Tales of the systems administrator newbie - Part 1 - SSH / Networking

Today I learned a lesson the hard way: never stop networking when your only access to a server is via ssh.

What happened

One of the websites we were hosting stopped responding on its dedicated IP address. As we began to investigate, we found nothing wrong with the server load, nothing wrong with the apache configuration. We were using aegir, and re-verified the site and everything was successful. Next, we typed the dedicated IP into the browser and the browser just spun. When we browsed to another dedicated IP on the same server, we received a page not found returned by Apache. This was expected, but why was one of our IP addresses not working?

We checked the /etc/network/interfaces file and everything seemed to be normal.
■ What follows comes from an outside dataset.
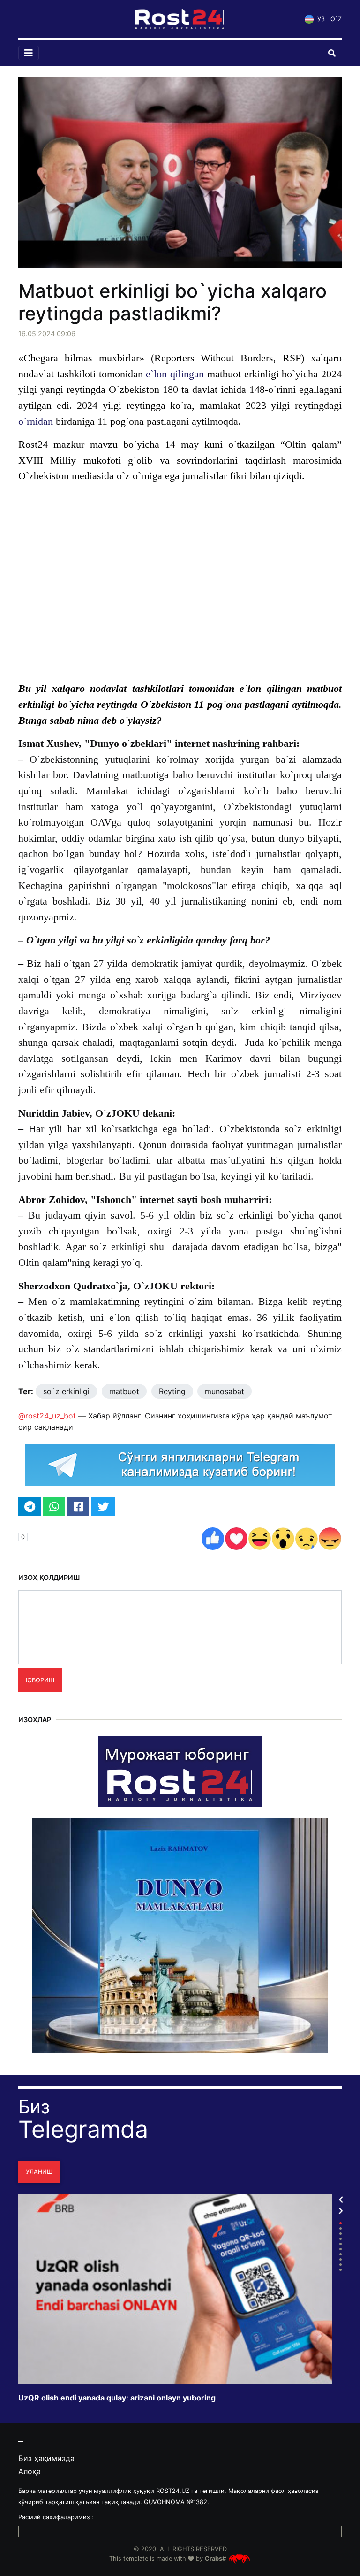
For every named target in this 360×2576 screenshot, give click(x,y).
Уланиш (39, 2171)
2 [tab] (340, 2228)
We tried restarting networking, and all IP addresses responded except one? We thought the problem was with this one IP address and thought we could stop networking to kill any processes that might have been stuck. So we ran /etc/init.d/networking stop.....
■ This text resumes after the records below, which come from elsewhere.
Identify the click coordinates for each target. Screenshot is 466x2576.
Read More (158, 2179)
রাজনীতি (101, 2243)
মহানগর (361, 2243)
I knew as soon as I hit enter that something was wrong, SSH seemed to have stopped and then it dawned on me, "I just f*cking locked myself out of the server!". SSH was down, clearly because I stopped networking! All websites were down instead of just the one problem child. Naturally, it was after hours, so our data center administrators were unaccessible and we were unable to reboot the server at the console level.

Lesson learned:

  • Never stop networking while using SSH
  • Never stop networking without access to console or a way to reboot the VM

How it should have been handled

After a bit of research I came across the following posts:

It seems I should have ran both the stop and start commands on one line: /etc/init.d/networking stop; /etc/init.d/networking start OR I should have started a screen session, and ran the commands inside of the screen.